A solenoid valve is an electromechanical valve that operates by controlling an electric current that flows through a solenoid. While solenoid valves exist in many different configurations, one particular configuration includes a movable metallic plunger and a co-axially mounted stationary metallic core. One end of the plunger can contact a guide spring. A valve seat can be attached to the plunger with the guide spring in between. Alternatively, the guide spring can act as a valve seat. The other end of the plunger can contact the stationary metallic core or be coupled to the core using a biasing member such as a spring. The biasing member can bias the plunger assembly against the orifice creating a normally closed valve. It is also known in the art to bias the plunger up towards the stationary metallic core, creating a normally open valve.

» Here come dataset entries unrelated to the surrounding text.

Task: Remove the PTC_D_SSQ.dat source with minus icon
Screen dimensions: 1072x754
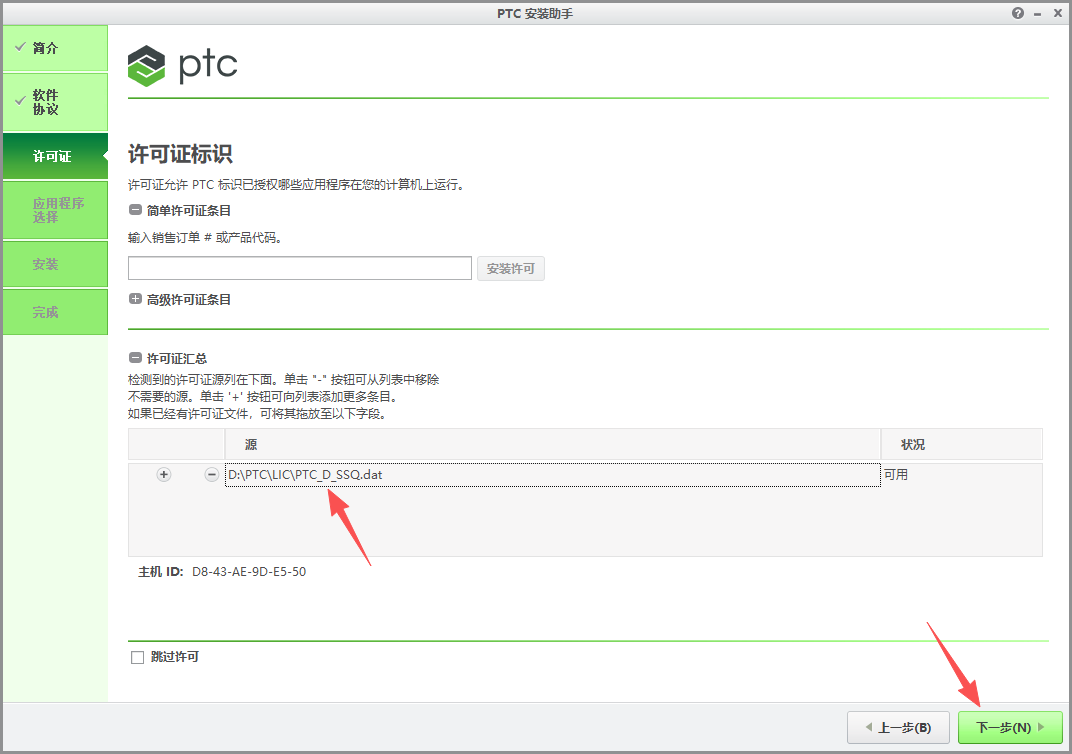Action: coord(211,474)
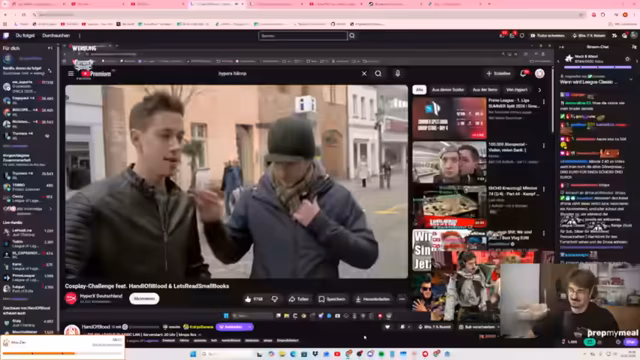Click the white Abonnieren button
The height and width of the screenshot is (360, 640).
pyautogui.click(x=144, y=299)
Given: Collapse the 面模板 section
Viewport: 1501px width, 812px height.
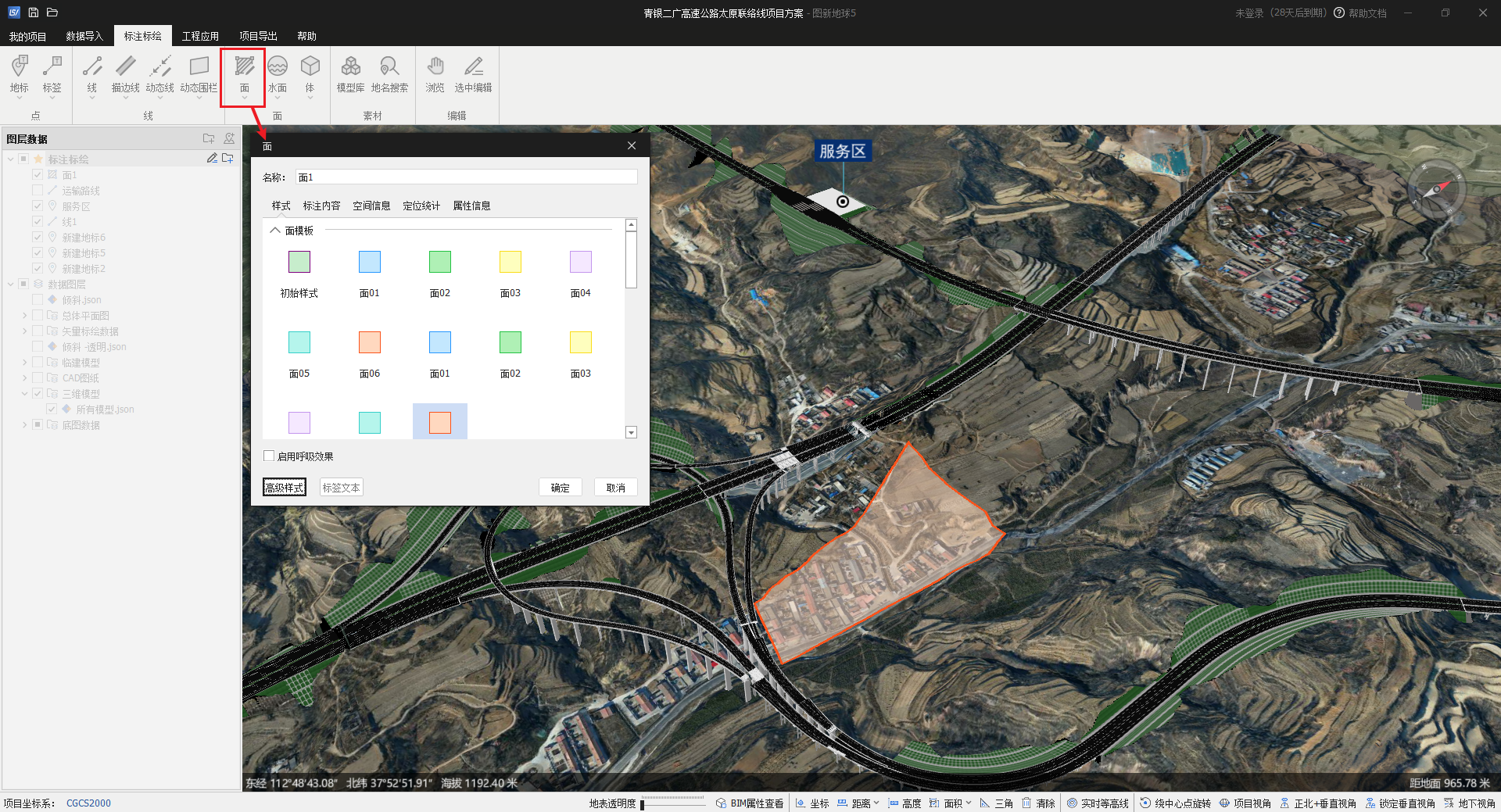Looking at the screenshot, I should (x=275, y=231).
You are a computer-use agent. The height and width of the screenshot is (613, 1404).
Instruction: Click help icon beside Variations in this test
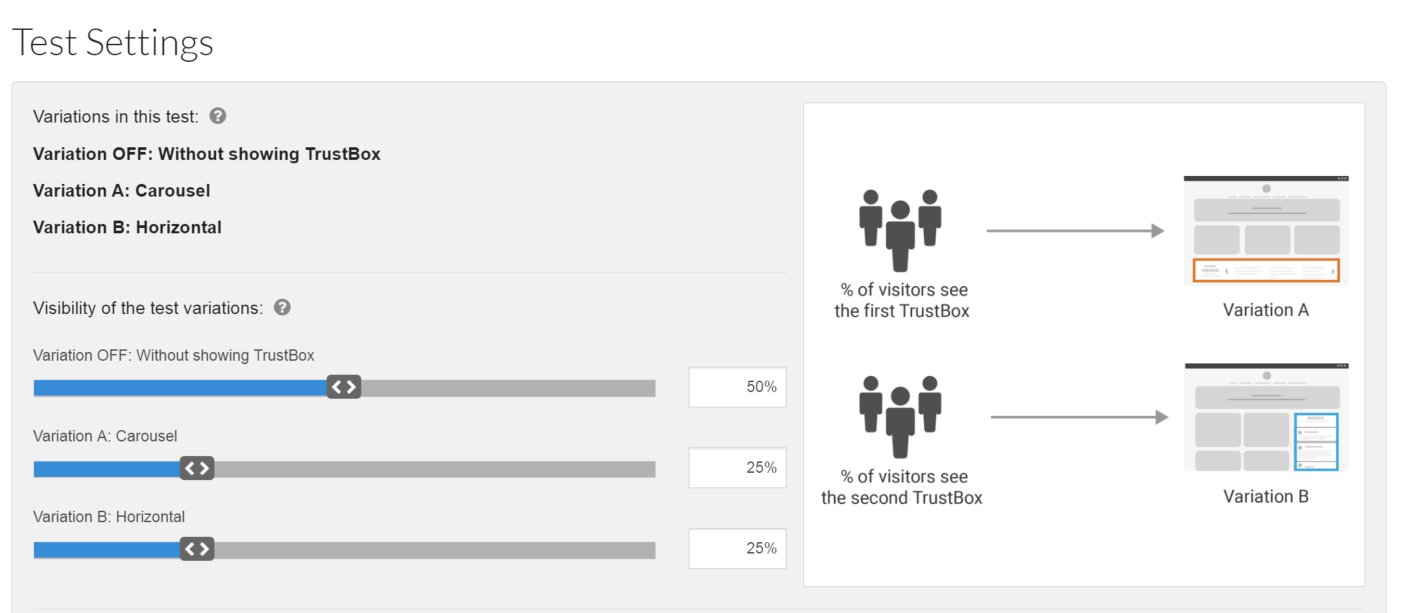218,116
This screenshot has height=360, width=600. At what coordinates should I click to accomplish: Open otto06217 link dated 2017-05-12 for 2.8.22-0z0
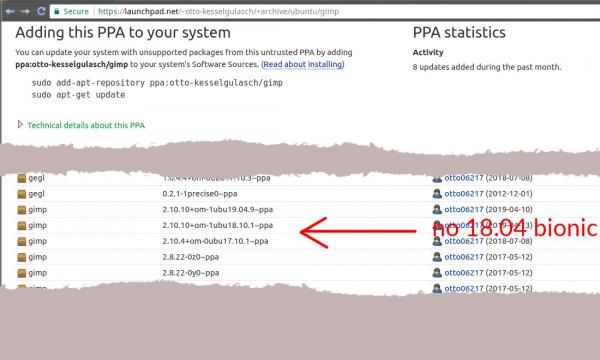coord(464,257)
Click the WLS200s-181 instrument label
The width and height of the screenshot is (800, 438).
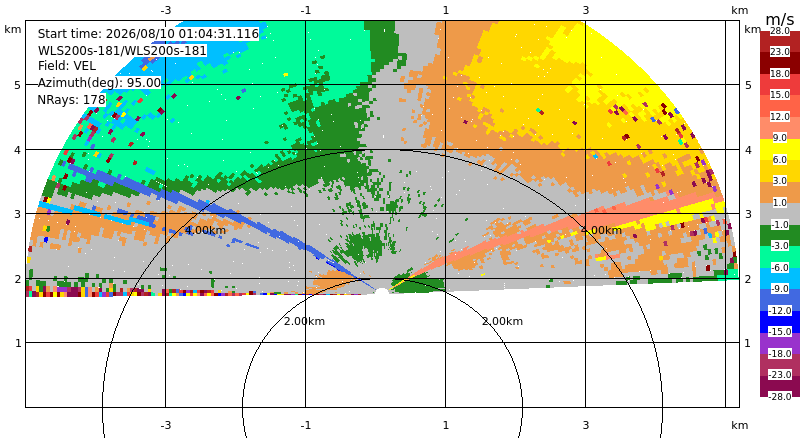tap(122, 51)
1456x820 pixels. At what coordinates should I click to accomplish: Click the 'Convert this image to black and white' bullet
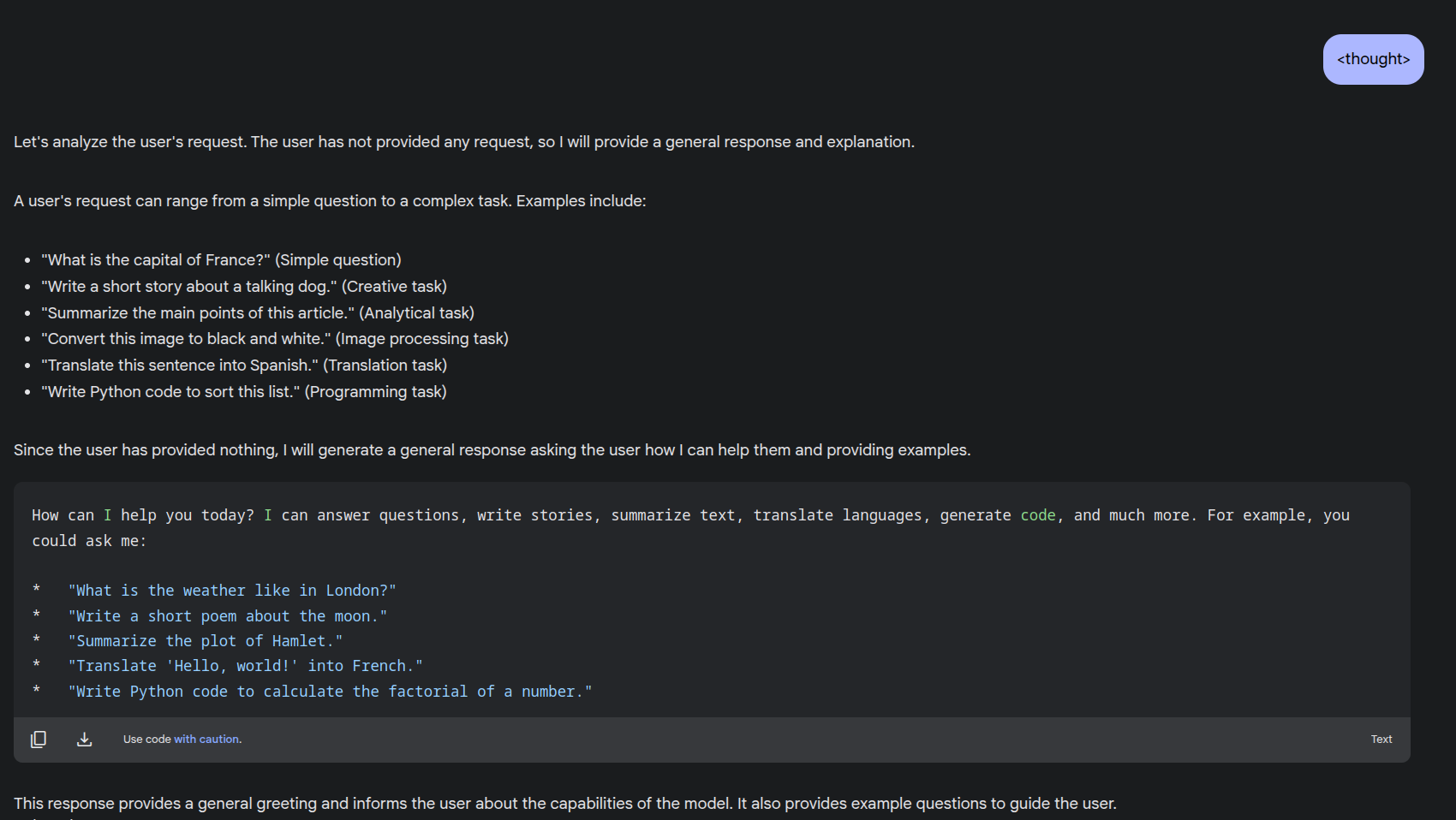[x=275, y=339]
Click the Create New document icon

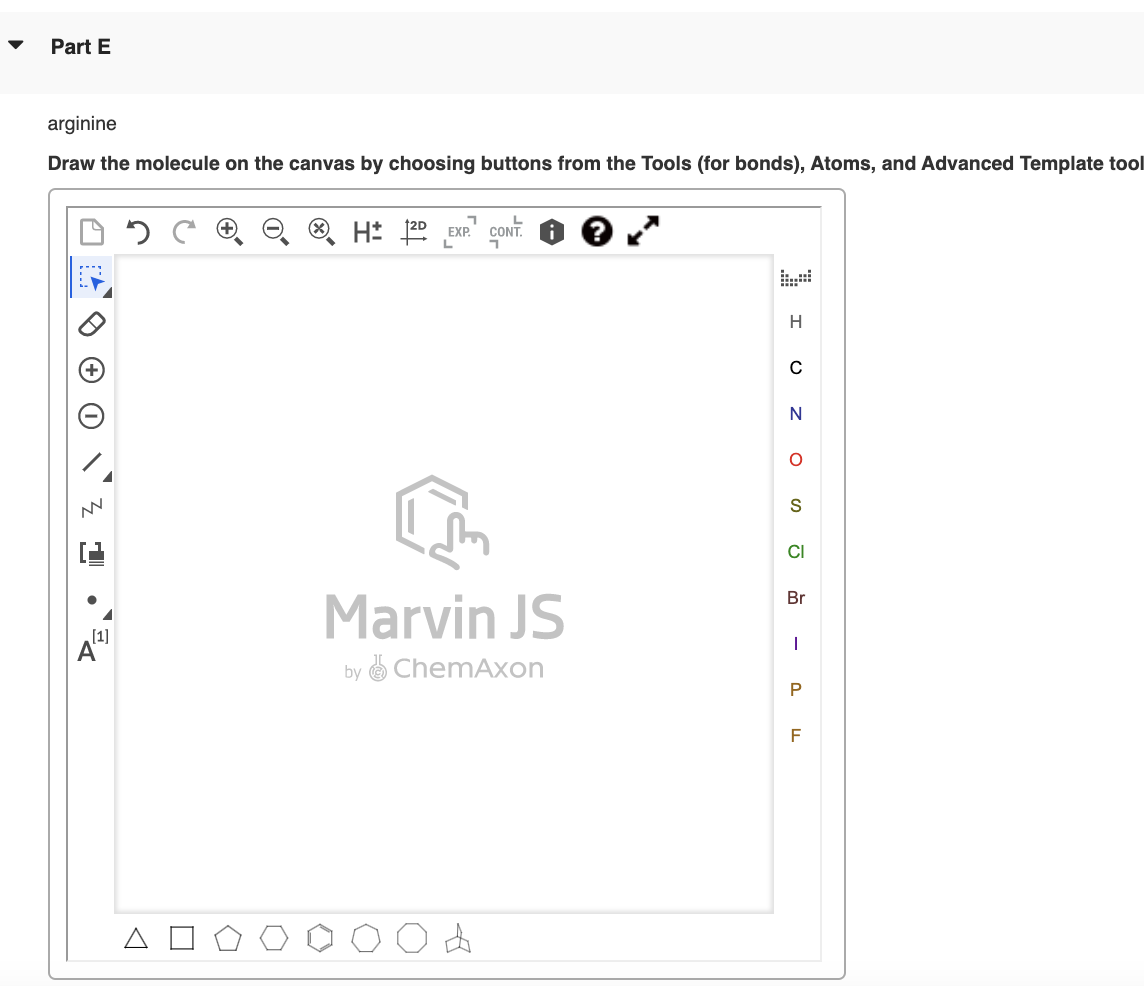click(x=91, y=231)
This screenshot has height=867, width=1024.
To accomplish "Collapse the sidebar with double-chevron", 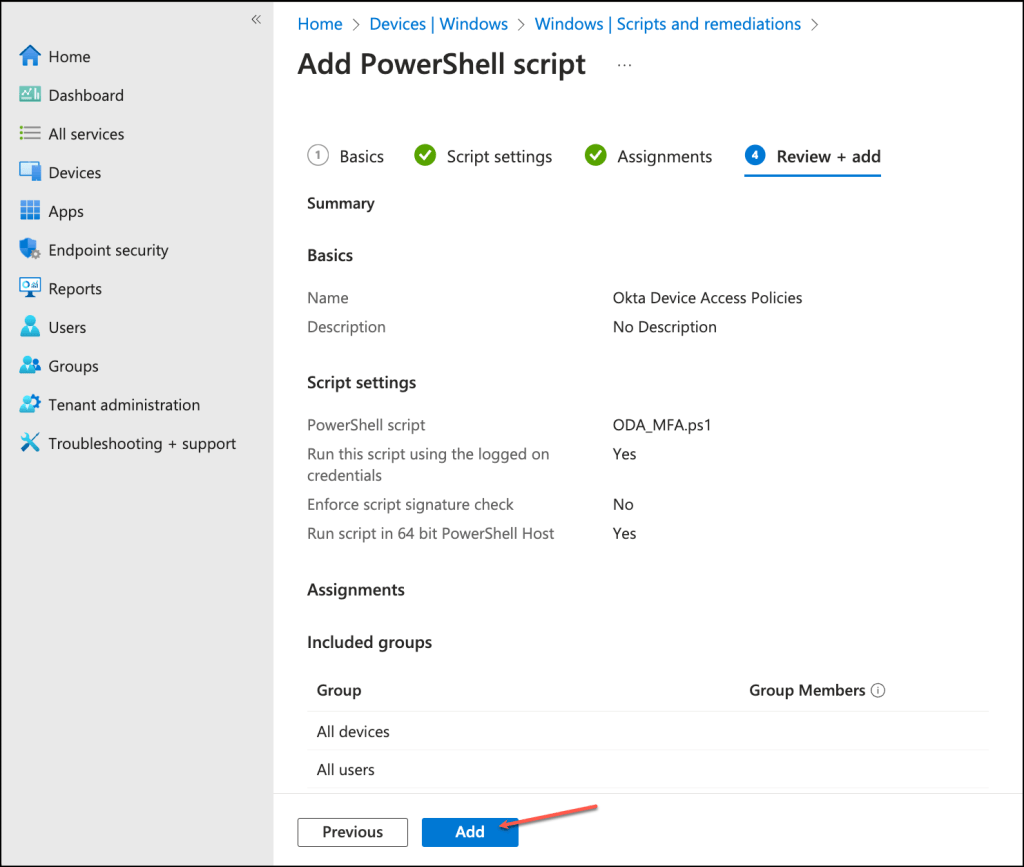I will (256, 20).
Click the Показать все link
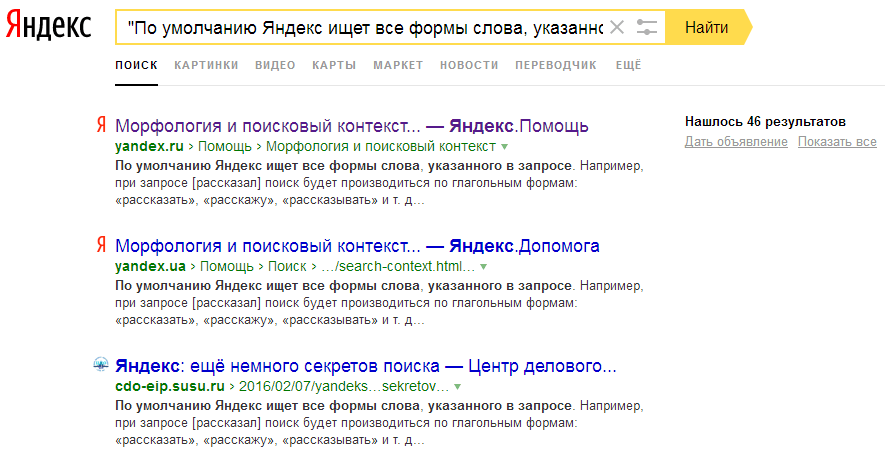The image size is (885, 458). point(837,142)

When a current flows through a coil that surrounds the stationary metallic core a magnetic flux is created. In one particular design of a solenoid valve, the metallic core partially surrounds the plunger and thus, when a current flows through the coil the magnetic flux created pulls up on the plunger.
One problem that has limited the operation of solenoid valves of this design is the limitation on the pressure rating. Typically, the highest area of stress is the internal pressurization in the portion of the magnetic core wall that encases the plunger. For example, in solenoid valves rated to about 1500 psi with internal diameters of approximately ⅜″, the valve requires the wall to have a thickness of about 0.017″. The wall thickness is designed to be as thin as possible, while still operating safely, in order to reduce the magnetic flux diverted away from the plunger. The thinner that the wall can be designed, the higher the magnetic reluctance of the path through the wall and thus, the smaller the amount of magnetic flux lost. Magnetic flux lost to the core wall reduces the pulling force on the plunger. Therefore, it is desired to keep the amount of magnetic flux lost to the core wall to a minimum.
In the prior art, in order to increase the pressure rating of the solenoid valve, the wall thickness of the core was increased. For example, to achieve a 4500 psi rating, the prior art wall could be increased to approximately 0.055″ for the same internal diameter and wall material. This increase in wall thickness reduced the magnetic reluctance of the wall and consequently, a significant portion of the flux flowed through the wall, thereby decreasing the pull on the plunger. While this was an undesired side-effect, the prior art wall thickness was required to be increased in order to satisfy higher pressure ratings.
The present invention overcomes this and other problems and an advance in the art is achieved.